13. Similarly, on the disallowance of the exemption on dividend income, the assessee under cover of its letters dated March 15 and 18, 2013 has produced certificates of confirmation from the mutual funds to the effect that dividend distribution tax has been paid. The assessing officer was apprised of the fact that in a similar situation for Assessment Year 2011-12, the claim of the assessee was allowed upon the production of confirmations from the mutual funds. Prima facie there was sufficient material before the assessing officer to indicate that the mutual funds which are registered with SEBI fall within the purview of Section 10(23D) and the assessee was entitled to an exemption under Section 10(35A).
14. Consequently, the assessee has made out a strong prima facie case for a stay of the recovery of the demand in respect of the aforesaid three items viz.; (i) Disallowance of broken period interest; (ii) Disallowance of amortization of premium, and (iii) Disallowance of exemption on dividend income from the mutual fund units. The recovery of the demand on these three heads has to be stayed in view of a strong prima facie case being made out. The balance due and payable by the assessee would work out to Rs.159.49 crores. The assessee has under cover of its letter dated 28 March 2013 paid an amount of Rs.100 crores under protest.

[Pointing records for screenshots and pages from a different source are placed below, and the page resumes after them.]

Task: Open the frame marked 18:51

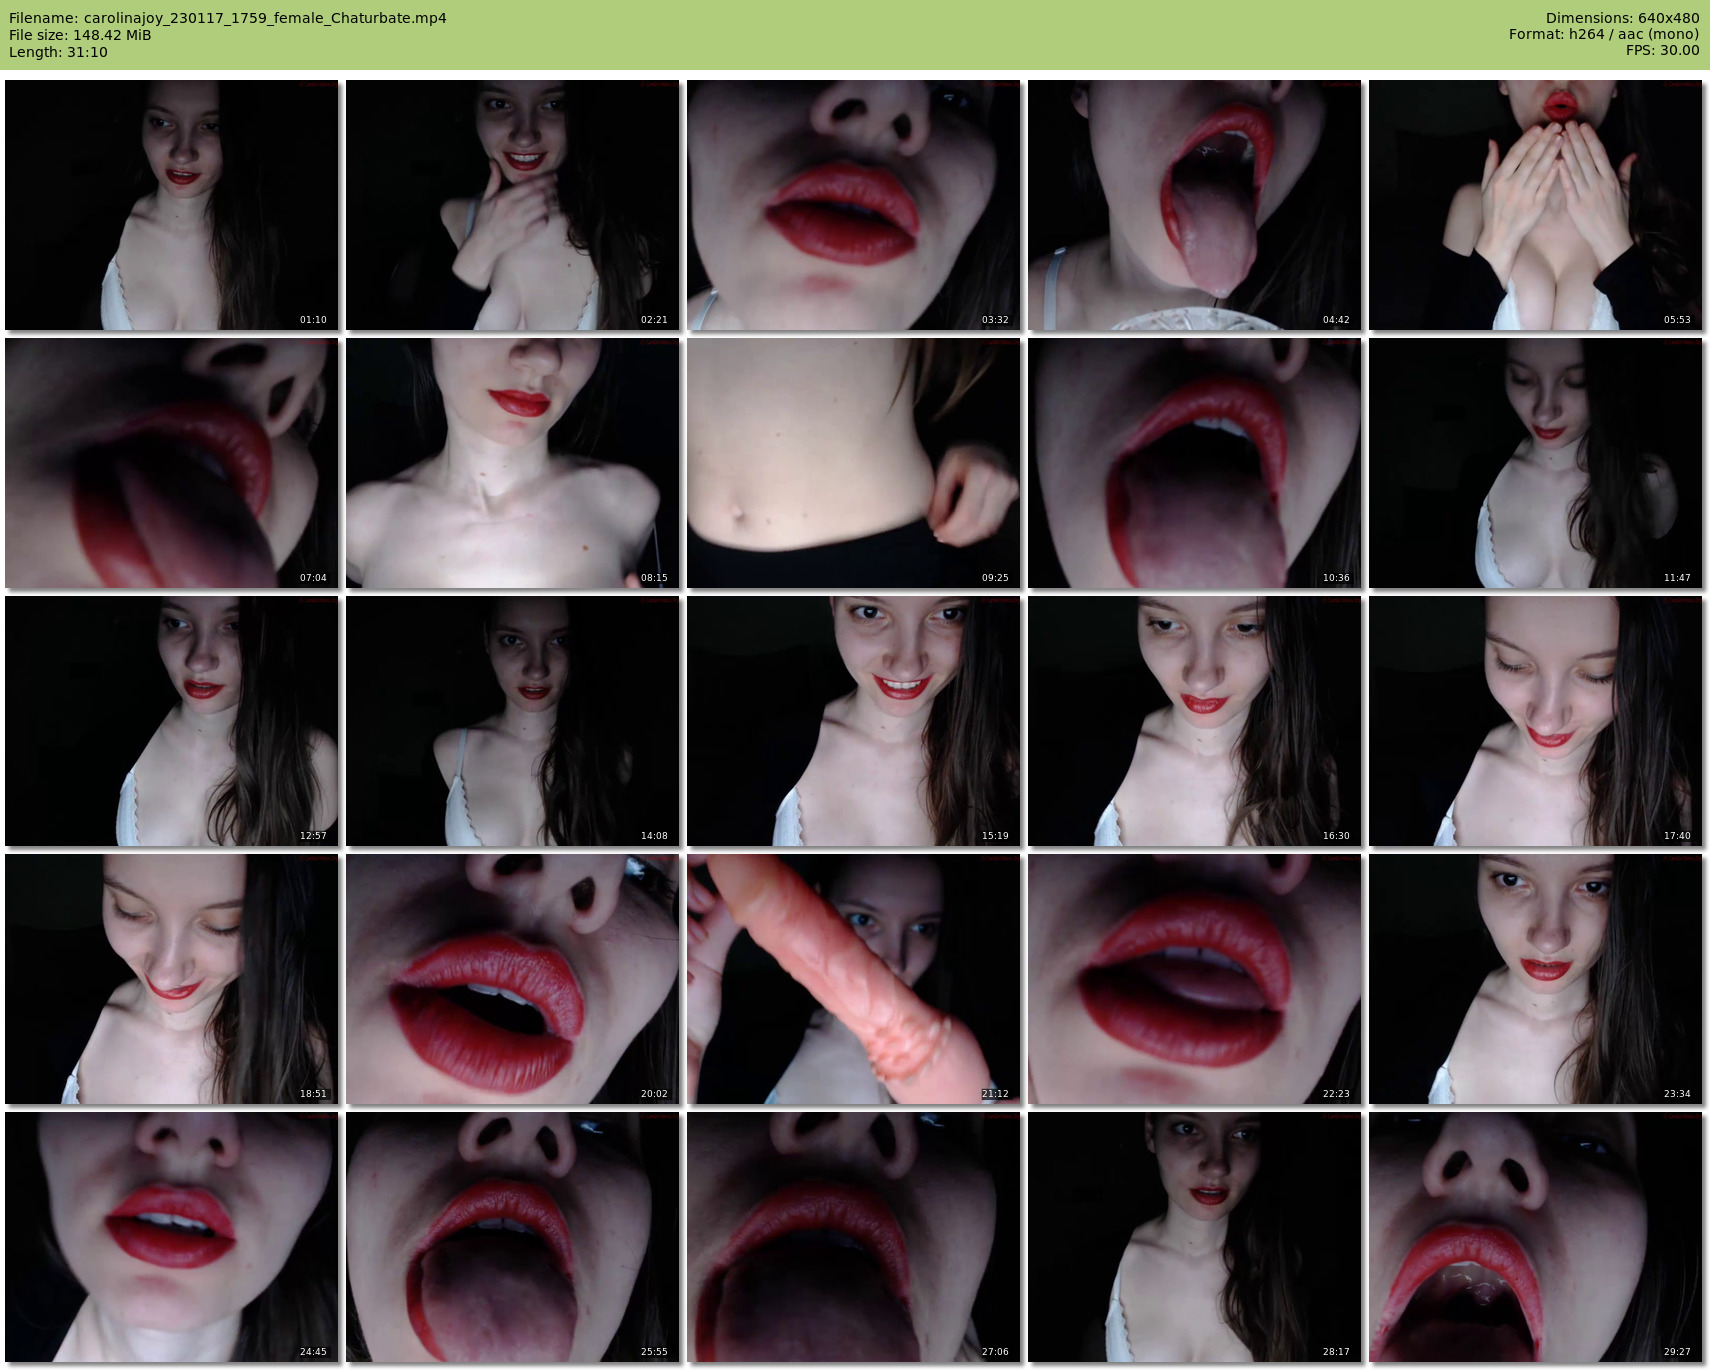Action: pos(172,979)
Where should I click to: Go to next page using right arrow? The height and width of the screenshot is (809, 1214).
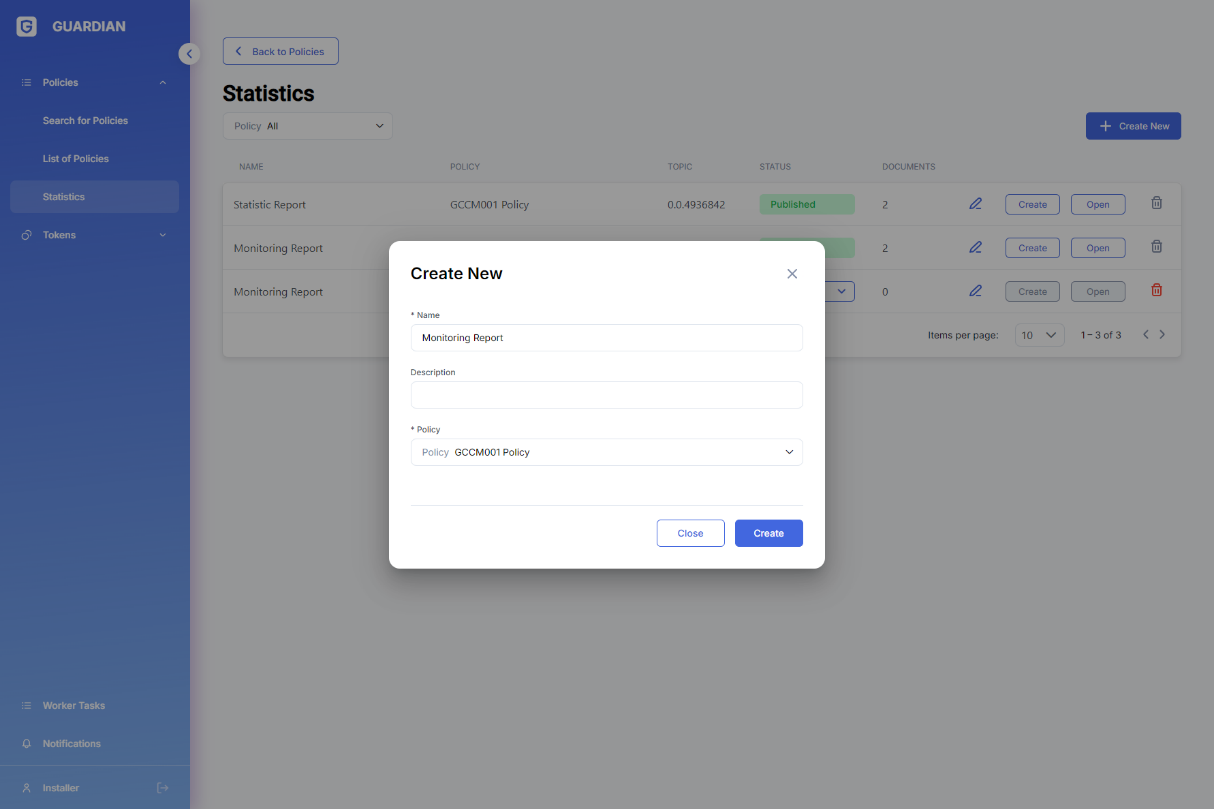(1162, 335)
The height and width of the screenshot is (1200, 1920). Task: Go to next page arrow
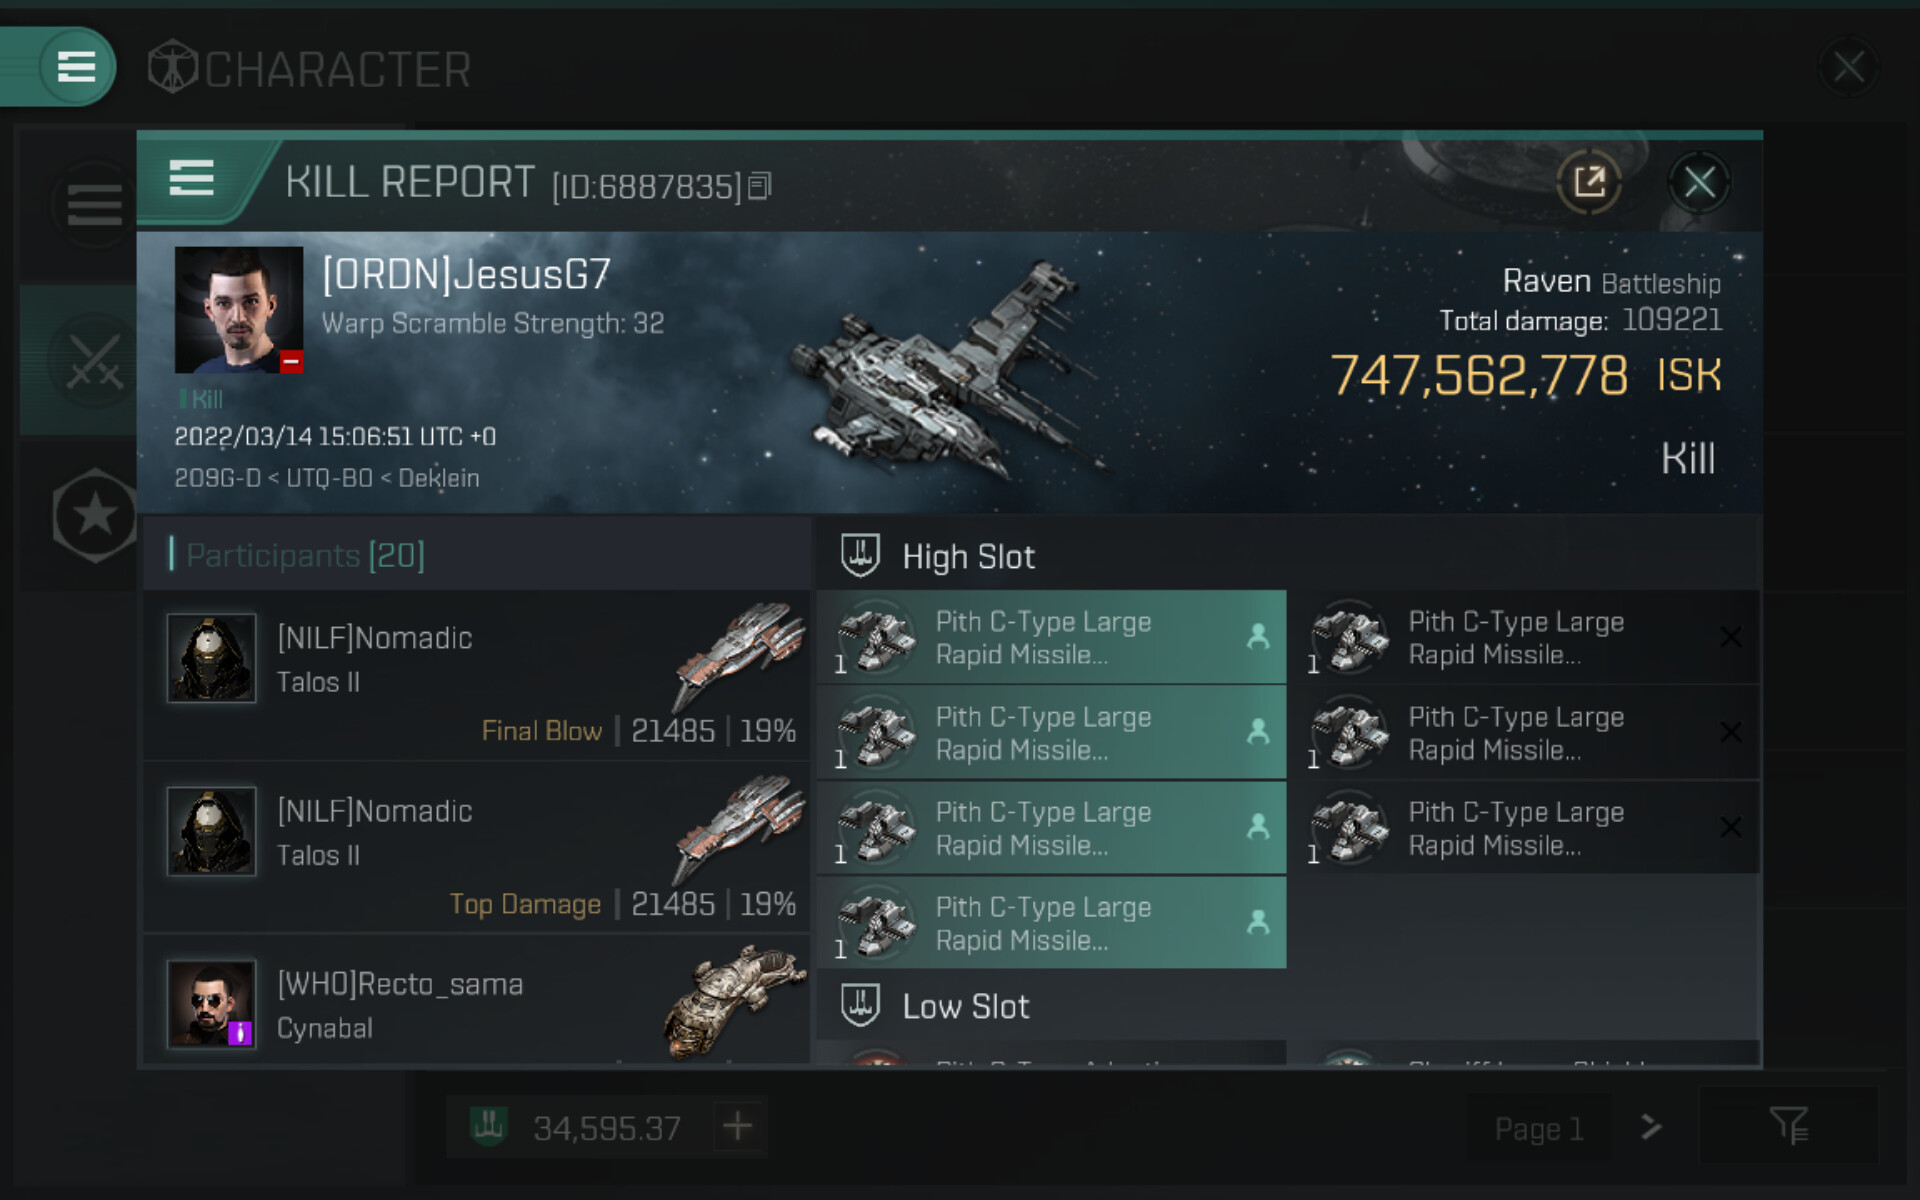tap(1651, 1127)
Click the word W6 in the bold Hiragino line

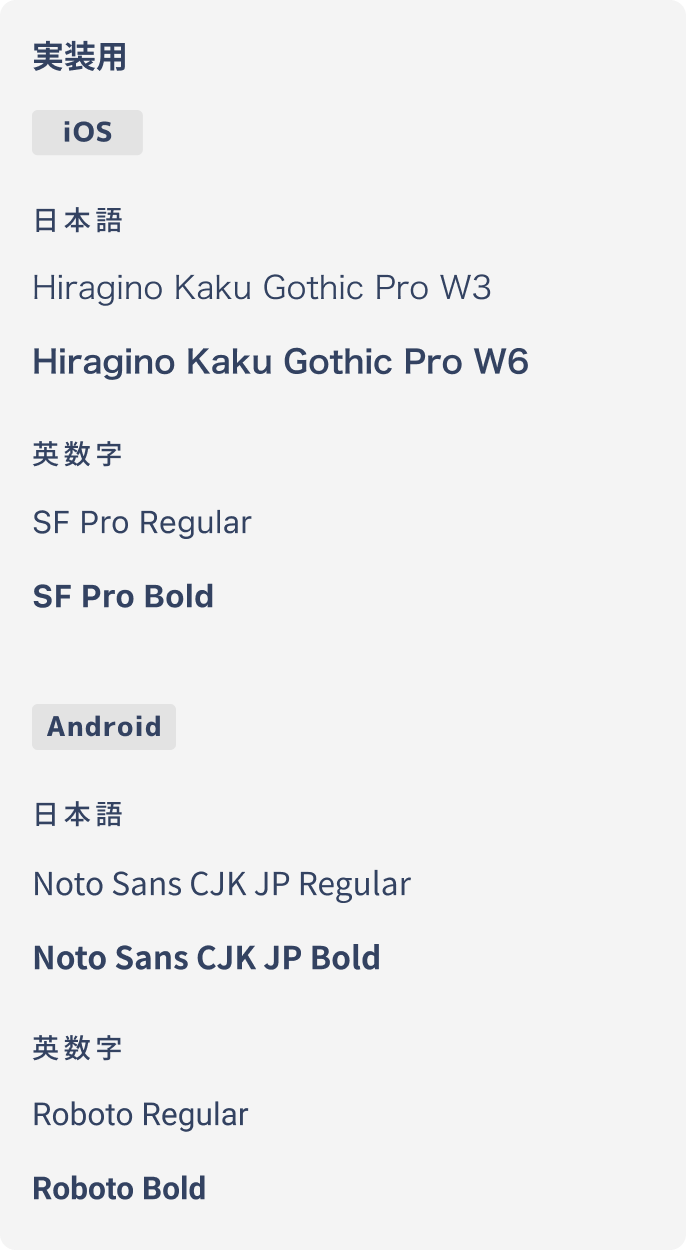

15. On these facts and for the reasons we have adduced earlier, we hold that the action of the department in adjusting the refunds due to the assessee in the amount of Rs.49.56 crores for Assessment Year 2008-09 and Rs.518.30 crores for Assessment Year 2009-10 was contrary to law. To recapitulate, the impugned order accepts the position that the assessee is covered by the decision of the Commissioner of Income-tax (Appeals) and hence directs that the assessee shall not be treated as assessee in default while at the same time making an adjustment of the refund.
16. In the circumstances, we are of the view that the interests of justice would be served if the department is permitted to make an adjustment to an extent of Rs.60 crores. The balance which is refundable, for Assessment Years 2008-09 and 2009-10 shall be refunded together with interest as admissible in accordance with law within a period of three weeks from the date on which an authenticated copy of this order is produced on the record.
17. Rule is made absolute in the aforesaid terms. There shall be no order as to cases.